Gilbert went on, over the years, to guide Trident into a significant fresh domestic business, fillet and domestic Ikura as well, noted fisheries industry veteran John Garner, as Gilbert was honored on June 10 by the Prince William Sound Science Center and city of Cordova.
PWSSC presented Gilbert with its Fisheries Achievement Award, and the city with a Proclamation of Appreciation.
Garner, who hired Gilbert, described the retiring manager of Trident’s South Plant as a humble man, who richly deserves recognition for his years in Cordova.
“He has done so much to help promote and market Copper River (salmon), played a central role in developing and maintaining good relations between fishers and processors, and has been a mentor to many young people in the business,” said Garner.
“Bill was, on one hand, a no-nonsense guy who gives you exactly what he is thinking – watch out what you ask for, but, with a great sense of humor and a belly laugh that you cannot forget,” Garner told the audience at the awards ceremony. “Bill has seafood in his genes; both his uncle and his father were in the business, and he was shipped off to Alaska as a youngster and never left the seafood community.”

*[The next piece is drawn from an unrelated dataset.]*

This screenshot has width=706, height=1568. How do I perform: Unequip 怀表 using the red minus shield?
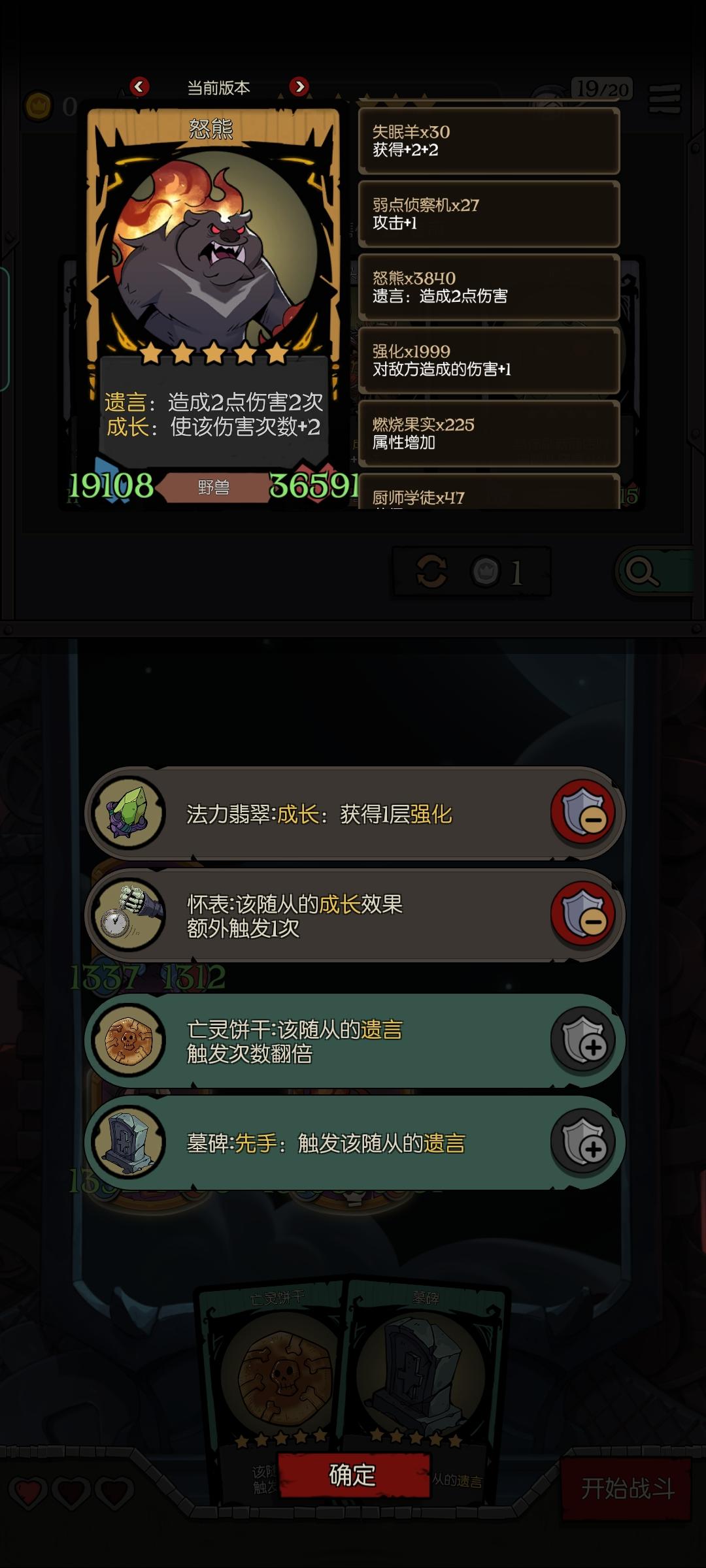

Gilbert, and his wife, Paula Pershall Gilbert, were guests of honor at the award reception and at PWSSC’s annual Copper River Nouveau gourmet dinner, at Orca Adventure Lodge, following the award ceremony.
Gilbert’s last day in Cordova is June 16, and his last official day with Trident Seafoods is Aug. 1. The couple will then head for retirement in Northern Idaho.
“When I got here, marketing of Copper River seafood and salmon were in their youth,” Gilbert said. “It has matured so much in the 24 years that I’ve been allowed to be here and it was fun. It’s been a wonderful ride. I’ve enjoyed the heck out of it.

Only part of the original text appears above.